• [Exercise prompt]:
Scan the records below for the line containing "Ajouter au panier (356, 590)" and the line containing "TABOURETS REGLABLES (108, 1801)". Copy both, plus every line between, exactly.

===============

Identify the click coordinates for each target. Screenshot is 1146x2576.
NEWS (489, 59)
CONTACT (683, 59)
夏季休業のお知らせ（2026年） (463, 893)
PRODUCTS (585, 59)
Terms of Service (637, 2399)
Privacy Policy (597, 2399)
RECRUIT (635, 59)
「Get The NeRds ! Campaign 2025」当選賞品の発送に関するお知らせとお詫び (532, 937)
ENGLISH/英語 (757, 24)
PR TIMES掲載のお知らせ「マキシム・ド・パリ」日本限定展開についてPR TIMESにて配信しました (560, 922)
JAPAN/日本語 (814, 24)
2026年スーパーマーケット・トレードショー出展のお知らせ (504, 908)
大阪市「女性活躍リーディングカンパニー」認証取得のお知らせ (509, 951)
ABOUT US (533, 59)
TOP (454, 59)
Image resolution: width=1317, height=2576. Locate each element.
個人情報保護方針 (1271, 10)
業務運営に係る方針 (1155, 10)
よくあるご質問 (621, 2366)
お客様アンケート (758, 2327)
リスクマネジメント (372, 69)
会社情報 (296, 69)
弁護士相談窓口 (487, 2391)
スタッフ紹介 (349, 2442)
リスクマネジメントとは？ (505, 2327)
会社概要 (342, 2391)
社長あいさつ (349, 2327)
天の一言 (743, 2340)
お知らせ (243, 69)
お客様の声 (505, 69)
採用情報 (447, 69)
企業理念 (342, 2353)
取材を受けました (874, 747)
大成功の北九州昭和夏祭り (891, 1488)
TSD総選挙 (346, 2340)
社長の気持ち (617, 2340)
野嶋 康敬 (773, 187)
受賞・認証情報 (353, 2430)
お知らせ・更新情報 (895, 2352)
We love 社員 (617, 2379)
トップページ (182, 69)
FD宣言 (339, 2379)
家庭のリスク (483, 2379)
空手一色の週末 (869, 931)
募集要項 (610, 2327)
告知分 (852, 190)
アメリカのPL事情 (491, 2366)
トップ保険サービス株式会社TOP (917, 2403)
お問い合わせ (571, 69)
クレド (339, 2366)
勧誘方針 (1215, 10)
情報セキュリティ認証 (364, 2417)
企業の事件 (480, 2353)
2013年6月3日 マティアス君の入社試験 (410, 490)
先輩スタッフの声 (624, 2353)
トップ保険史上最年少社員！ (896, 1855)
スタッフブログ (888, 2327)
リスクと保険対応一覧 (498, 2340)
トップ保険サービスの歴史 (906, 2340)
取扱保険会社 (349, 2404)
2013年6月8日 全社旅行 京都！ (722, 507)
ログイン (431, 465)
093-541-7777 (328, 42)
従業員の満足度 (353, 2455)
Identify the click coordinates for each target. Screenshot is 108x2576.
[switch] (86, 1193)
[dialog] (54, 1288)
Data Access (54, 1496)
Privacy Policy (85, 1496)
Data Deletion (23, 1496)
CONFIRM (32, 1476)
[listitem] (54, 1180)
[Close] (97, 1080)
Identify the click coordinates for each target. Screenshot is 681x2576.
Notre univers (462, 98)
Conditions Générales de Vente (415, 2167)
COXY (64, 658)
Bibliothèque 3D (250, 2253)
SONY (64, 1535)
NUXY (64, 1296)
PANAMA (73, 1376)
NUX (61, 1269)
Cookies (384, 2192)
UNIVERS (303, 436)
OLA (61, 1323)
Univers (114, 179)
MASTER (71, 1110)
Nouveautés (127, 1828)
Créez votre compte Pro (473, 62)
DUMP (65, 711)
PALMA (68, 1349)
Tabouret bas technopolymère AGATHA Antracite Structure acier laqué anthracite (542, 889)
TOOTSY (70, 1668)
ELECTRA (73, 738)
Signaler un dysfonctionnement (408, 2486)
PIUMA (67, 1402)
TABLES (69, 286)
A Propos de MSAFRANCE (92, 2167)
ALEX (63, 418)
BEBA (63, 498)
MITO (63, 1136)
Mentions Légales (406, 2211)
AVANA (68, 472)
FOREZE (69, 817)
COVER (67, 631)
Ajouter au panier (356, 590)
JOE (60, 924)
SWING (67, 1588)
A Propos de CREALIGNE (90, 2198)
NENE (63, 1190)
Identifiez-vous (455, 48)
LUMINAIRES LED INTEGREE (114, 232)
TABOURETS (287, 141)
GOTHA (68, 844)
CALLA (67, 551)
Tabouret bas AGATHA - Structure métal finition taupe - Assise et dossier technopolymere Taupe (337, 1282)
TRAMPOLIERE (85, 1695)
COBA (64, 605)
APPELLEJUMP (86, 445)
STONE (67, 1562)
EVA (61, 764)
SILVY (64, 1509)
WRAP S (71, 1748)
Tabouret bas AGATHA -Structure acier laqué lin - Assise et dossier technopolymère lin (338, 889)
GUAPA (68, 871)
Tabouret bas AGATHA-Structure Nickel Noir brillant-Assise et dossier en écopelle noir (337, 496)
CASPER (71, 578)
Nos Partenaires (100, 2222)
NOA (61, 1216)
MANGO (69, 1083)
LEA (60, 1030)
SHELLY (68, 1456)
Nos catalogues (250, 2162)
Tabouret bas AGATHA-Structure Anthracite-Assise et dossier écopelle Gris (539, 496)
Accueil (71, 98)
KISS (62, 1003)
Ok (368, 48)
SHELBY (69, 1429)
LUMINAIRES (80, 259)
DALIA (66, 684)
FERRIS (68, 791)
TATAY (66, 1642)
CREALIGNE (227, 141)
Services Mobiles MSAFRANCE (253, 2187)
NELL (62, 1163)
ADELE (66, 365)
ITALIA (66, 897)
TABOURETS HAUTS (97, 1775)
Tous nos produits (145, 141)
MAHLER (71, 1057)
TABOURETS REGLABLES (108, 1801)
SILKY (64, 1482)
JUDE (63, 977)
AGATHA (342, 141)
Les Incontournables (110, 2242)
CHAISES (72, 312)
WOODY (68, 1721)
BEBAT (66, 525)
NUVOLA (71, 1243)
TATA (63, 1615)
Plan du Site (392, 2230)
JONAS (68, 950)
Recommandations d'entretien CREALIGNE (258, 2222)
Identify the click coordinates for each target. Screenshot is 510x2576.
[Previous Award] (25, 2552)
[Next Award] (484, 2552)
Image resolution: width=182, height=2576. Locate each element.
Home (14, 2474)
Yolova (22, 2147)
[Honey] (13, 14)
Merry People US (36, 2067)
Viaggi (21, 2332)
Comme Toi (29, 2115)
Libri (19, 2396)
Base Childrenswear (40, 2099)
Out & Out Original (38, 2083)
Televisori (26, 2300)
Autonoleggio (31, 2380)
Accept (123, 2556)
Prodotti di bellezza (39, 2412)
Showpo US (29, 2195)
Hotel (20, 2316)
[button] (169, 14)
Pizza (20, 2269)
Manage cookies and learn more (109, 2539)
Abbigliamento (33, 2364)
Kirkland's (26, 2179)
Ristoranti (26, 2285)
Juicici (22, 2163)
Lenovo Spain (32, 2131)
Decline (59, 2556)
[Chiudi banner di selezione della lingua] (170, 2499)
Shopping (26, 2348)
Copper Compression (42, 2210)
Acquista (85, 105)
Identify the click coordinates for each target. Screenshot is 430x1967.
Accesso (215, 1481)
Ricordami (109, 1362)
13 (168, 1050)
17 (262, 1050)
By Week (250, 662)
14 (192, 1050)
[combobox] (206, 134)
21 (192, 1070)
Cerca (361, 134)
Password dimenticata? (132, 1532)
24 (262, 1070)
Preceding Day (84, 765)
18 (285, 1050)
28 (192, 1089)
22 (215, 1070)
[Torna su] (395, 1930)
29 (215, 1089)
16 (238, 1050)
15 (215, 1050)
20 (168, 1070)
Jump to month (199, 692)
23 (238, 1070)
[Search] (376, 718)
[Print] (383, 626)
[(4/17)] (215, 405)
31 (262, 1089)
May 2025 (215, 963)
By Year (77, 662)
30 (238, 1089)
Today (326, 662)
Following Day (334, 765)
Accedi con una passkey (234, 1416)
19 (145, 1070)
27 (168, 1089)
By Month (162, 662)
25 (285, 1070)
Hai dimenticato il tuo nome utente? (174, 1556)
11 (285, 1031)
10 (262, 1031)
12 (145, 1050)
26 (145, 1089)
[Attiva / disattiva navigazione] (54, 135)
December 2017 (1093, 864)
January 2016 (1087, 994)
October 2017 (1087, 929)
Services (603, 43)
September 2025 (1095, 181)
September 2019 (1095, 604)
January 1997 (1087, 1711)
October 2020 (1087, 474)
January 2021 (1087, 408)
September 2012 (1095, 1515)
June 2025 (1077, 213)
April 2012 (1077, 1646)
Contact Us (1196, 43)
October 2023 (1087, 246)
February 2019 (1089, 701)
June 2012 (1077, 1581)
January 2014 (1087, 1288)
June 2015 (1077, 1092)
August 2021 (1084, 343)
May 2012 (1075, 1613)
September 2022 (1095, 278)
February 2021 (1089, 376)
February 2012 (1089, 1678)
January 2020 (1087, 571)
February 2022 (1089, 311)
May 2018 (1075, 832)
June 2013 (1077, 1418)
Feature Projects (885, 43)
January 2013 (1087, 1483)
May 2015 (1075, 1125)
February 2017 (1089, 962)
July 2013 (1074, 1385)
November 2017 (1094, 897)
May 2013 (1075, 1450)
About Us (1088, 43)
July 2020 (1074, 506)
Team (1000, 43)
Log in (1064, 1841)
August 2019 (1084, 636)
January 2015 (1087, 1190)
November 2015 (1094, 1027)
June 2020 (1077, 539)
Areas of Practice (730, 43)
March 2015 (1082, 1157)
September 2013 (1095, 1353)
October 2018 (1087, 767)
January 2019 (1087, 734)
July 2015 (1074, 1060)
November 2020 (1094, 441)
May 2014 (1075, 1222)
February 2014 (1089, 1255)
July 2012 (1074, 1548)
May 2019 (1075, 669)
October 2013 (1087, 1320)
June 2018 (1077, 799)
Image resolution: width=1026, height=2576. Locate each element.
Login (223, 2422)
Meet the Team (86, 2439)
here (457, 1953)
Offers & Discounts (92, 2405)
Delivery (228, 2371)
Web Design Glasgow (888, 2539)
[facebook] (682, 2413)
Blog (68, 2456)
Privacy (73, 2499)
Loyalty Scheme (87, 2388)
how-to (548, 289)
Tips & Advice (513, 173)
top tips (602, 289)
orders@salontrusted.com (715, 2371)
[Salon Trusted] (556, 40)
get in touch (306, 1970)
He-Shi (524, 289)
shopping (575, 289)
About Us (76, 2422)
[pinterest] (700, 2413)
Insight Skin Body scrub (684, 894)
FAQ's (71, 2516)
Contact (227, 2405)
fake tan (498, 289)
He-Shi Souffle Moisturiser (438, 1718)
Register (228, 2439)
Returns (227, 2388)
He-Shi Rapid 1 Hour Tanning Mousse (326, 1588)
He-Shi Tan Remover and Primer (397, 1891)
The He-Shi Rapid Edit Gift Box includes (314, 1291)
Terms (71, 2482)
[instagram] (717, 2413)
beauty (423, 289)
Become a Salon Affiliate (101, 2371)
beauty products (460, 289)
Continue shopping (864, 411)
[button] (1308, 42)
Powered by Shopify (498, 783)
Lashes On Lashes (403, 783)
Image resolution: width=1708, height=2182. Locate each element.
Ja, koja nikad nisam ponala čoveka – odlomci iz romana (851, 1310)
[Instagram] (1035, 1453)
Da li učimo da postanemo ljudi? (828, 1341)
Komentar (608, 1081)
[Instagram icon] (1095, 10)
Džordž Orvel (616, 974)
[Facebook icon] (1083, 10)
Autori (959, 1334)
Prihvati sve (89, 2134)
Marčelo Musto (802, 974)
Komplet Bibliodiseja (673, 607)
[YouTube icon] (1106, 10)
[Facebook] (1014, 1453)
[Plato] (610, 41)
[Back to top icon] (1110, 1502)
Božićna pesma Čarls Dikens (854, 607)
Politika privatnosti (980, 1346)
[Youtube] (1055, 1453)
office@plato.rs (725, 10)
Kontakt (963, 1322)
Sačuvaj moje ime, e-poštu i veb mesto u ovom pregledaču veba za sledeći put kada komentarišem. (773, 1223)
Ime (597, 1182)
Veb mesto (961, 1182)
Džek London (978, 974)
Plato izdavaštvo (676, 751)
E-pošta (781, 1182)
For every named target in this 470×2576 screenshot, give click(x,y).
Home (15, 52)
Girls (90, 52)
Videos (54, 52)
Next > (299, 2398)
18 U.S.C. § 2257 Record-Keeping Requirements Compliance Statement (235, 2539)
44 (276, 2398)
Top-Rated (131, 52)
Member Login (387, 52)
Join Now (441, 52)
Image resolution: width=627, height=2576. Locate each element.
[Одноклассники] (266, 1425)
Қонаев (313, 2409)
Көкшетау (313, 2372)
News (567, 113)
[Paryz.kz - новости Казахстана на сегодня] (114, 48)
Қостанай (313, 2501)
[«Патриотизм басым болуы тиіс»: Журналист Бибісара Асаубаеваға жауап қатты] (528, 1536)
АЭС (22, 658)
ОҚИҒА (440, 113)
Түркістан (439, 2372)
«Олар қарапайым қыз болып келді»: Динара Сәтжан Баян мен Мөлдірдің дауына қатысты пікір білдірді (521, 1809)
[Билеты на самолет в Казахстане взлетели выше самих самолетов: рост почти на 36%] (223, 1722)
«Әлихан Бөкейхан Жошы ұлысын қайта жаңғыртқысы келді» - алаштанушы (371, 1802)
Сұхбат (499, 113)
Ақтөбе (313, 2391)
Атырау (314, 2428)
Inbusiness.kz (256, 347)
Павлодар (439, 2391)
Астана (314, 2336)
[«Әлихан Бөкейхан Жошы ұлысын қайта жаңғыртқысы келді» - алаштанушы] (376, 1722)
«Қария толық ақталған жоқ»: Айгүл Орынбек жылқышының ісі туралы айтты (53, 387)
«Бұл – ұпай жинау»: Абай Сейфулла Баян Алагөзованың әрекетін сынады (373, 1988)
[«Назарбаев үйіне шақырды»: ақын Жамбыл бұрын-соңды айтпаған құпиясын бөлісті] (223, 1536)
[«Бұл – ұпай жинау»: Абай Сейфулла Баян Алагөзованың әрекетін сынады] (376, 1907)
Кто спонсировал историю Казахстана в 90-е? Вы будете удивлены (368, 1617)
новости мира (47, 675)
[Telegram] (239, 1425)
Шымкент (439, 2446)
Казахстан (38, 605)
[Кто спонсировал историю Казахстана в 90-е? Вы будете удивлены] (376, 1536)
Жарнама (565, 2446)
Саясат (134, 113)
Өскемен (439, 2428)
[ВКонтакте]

===============

• [Output for this exercise]:
Ajouter au panier (356, 590)
JOE (60, 924)
SWING (67, 1588)
A Propos de CREALIGNE (90, 2198)
NENE (63, 1190)
Identifiez-vous (455, 48)
LUMINAIRES LED INTEGREE (114, 232)
TABOURETS (287, 141)
GOTHA (68, 844)
CALLA (67, 551)
Tabouret bas AGATHA - Structure métal finition taupe - Assise et dossier technopolymere Taupe (337, 1282)
TRAMPOLIERE (85, 1695)
COBA (64, 605)
APPELLEJUMP (86, 445)
STONE (67, 1562)
EVA (61, 764)
SILVY (64, 1509)
WRAP S (71, 1748)
Tabouret bas AGATHA -Structure acier laqué lin - Assise et dossier technopolymère lin (338, 889)
GUAPA (68, 871)
Tabouret bas AGATHA-Structure Nickel Noir brillant-Assise et dossier en écopelle noir (337, 496)
CASPER (71, 578)
Nos Partenaires (100, 2222)
NOA (61, 1216)
MANGO (69, 1083)
LEA (60, 1030)
SHELLY (68, 1456)
Nos catalogues (250, 2162)
Tabouret bas AGATHA-Structure Anthracite-Assise et dossier écopelle Gris (539, 496)
Accueil (71, 98)
KISS (62, 1003)
Ok (368, 48)
SHELBY (69, 1429)
LUMINAIRES (80, 259)
DALIA (66, 684)
FERRIS (68, 791)
TATAY (66, 1642)
CREALIGNE (227, 141)
Services Mobiles MSAFRANCE (253, 2187)
NELL (62, 1163)
ADELE (66, 365)
ITALIA (66, 897)
TABOURETS HAUTS (97, 1775)
Tous nos produits (145, 141)
MAHLER (71, 1057)
TABOURETS REGLABLES (108, 1801)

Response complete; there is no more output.